The amount of alcohol-related harm in any society tends to rise and fall in line with changes in the total or average level of consumption. The more alcohol is consumed by a society, the higher its level of alcohol-related harm is likely to be. The lower its level of consumption, the lower its level of harm.
Another concern was raised about the difficulty of obtaining an accurate measure of per capita consumption, which could be hindered by the supply of unrecorded, informal alcohol. This appears a weak argument given the work conducted by WHO in tracking per capita alcohol consumption, resulting in three Global Status Reports (1999, 2004 and 2010). The last report, Global status report on alcohol and health, is a comprehensive knowledge base on the status of alcohol consumption. WHO has been actively involved in documenting and reporting in this field since 1974 and from 1996 data was collected in the Global Alcohol Database, which was further developed and transformed into the Global Information System on Alcohol and Health in 2008.

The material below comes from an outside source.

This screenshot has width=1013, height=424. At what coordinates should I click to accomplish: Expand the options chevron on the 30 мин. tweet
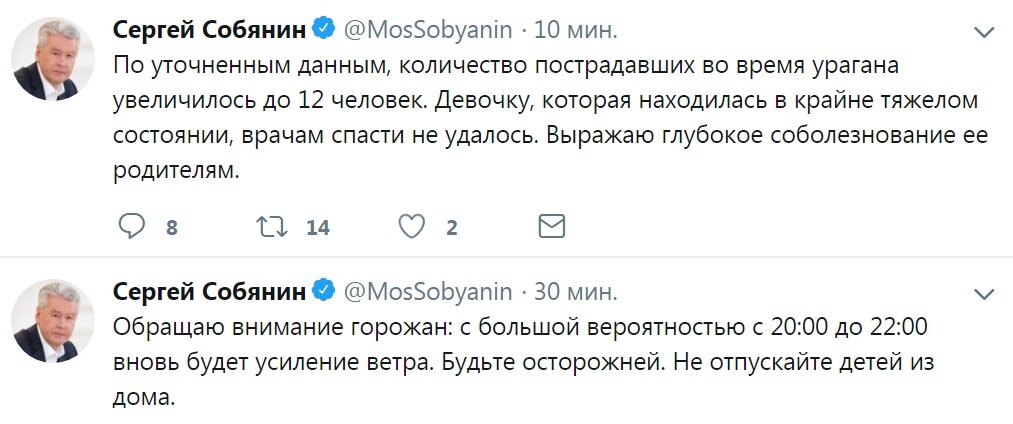coord(985,293)
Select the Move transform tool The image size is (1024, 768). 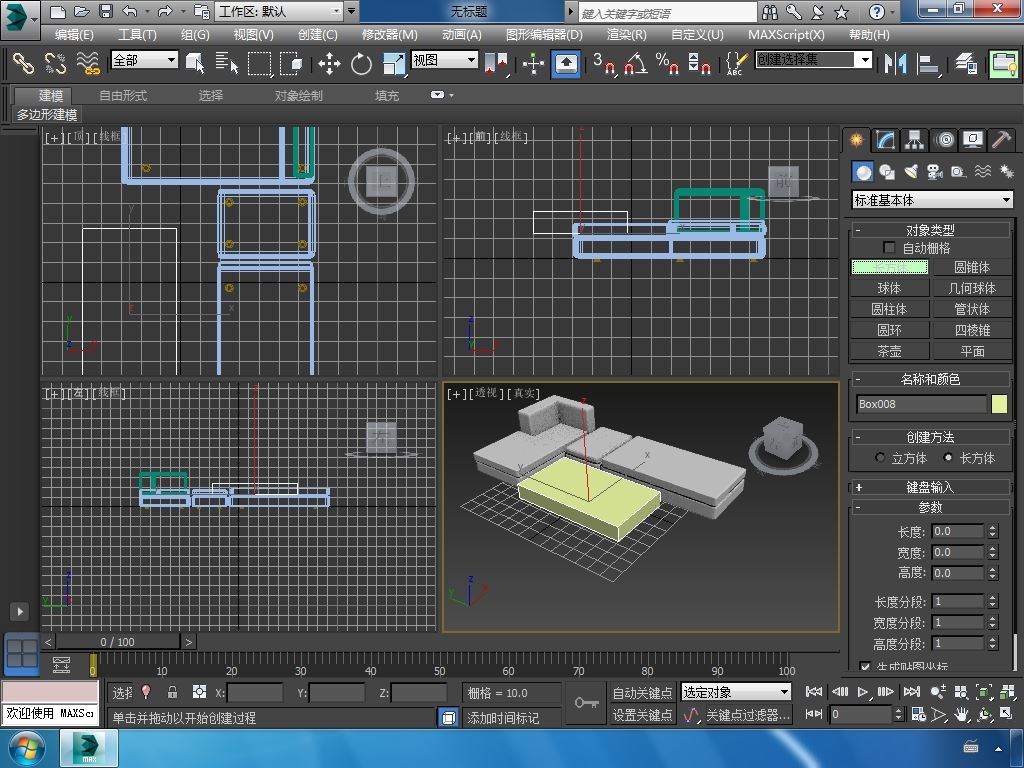(x=329, y=64)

The Global Strategy points to effective, evidence-based public health interventions. Including a target on per capita alcohol consumption would be in accordance with the Global Strategy to reduce the harmful use of alcohol. To exclude the target of reducing alcohol consumption from the NCD monitoring framework is ill advised. It is imperative that WHO continues to adopt a public health approach to tackle the growing burden of alcohol harm. Now is the time to move forwards not backwards.